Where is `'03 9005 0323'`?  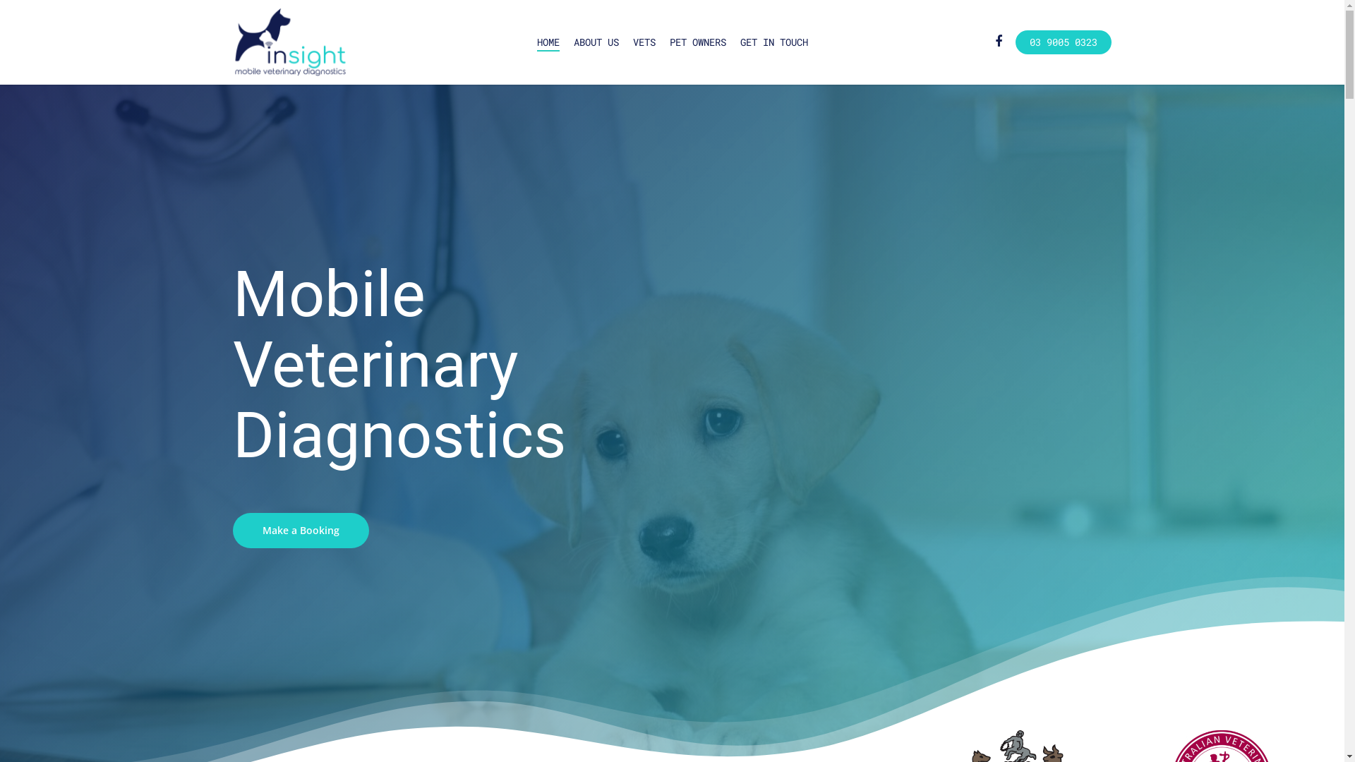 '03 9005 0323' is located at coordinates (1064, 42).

---

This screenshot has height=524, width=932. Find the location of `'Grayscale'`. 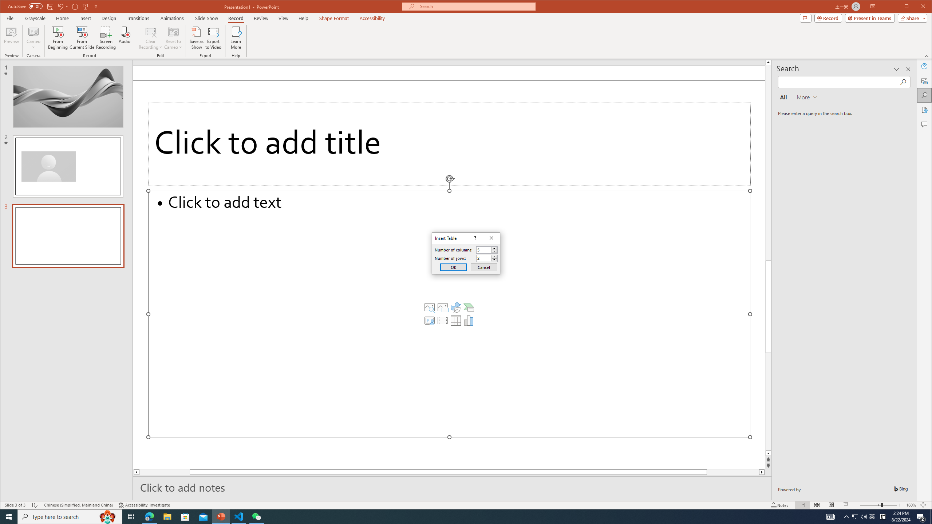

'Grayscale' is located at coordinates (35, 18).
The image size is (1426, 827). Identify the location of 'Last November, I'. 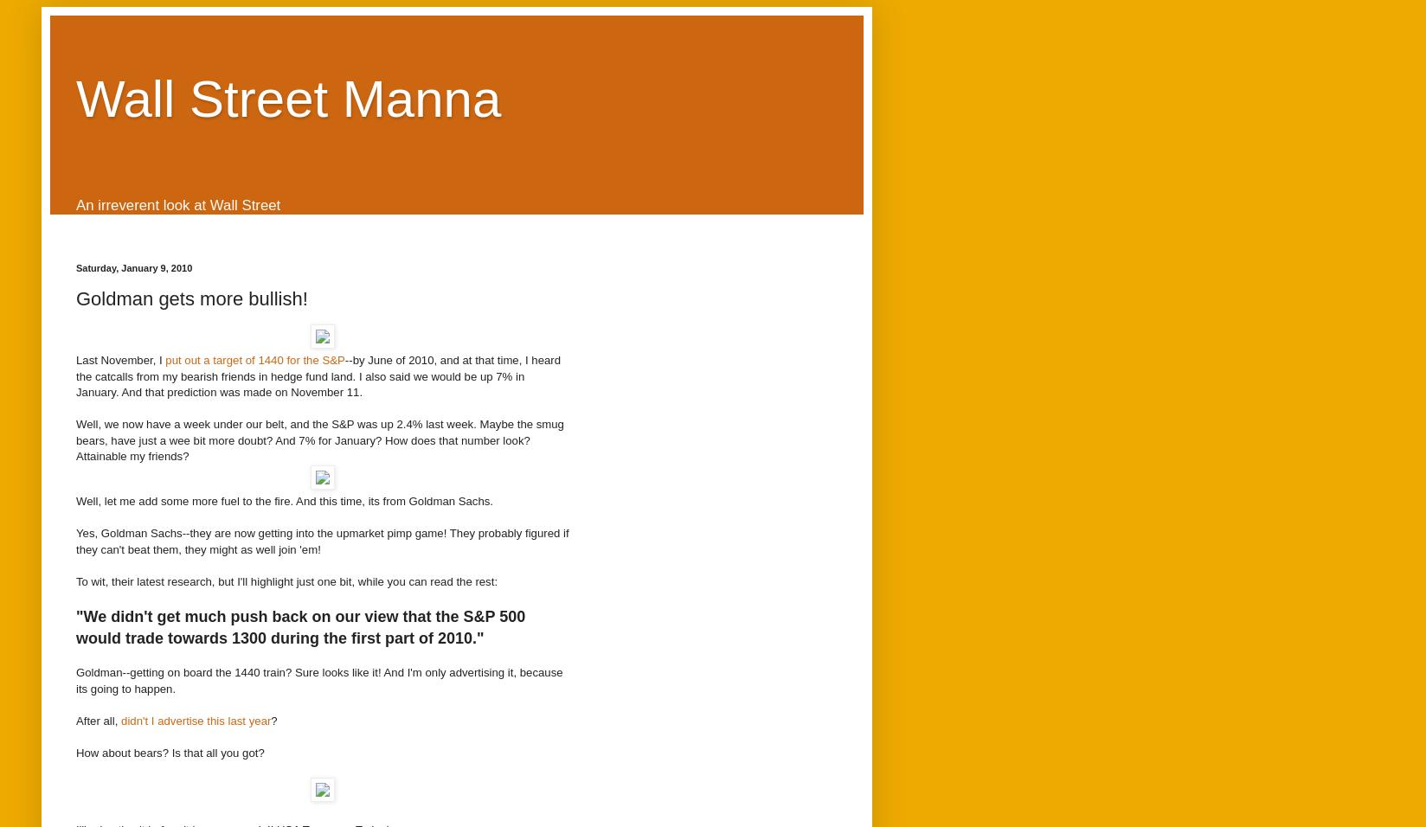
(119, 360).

**Exercise**. Repeat the stretch of rows from the line containing "The image size" through the line containing "(119, 360).", both included, leaving the pictures out of your answer.

**Complete response**.
The image size is (1426, 827). Identify the location of 'Last November, I'. 
(119, 360).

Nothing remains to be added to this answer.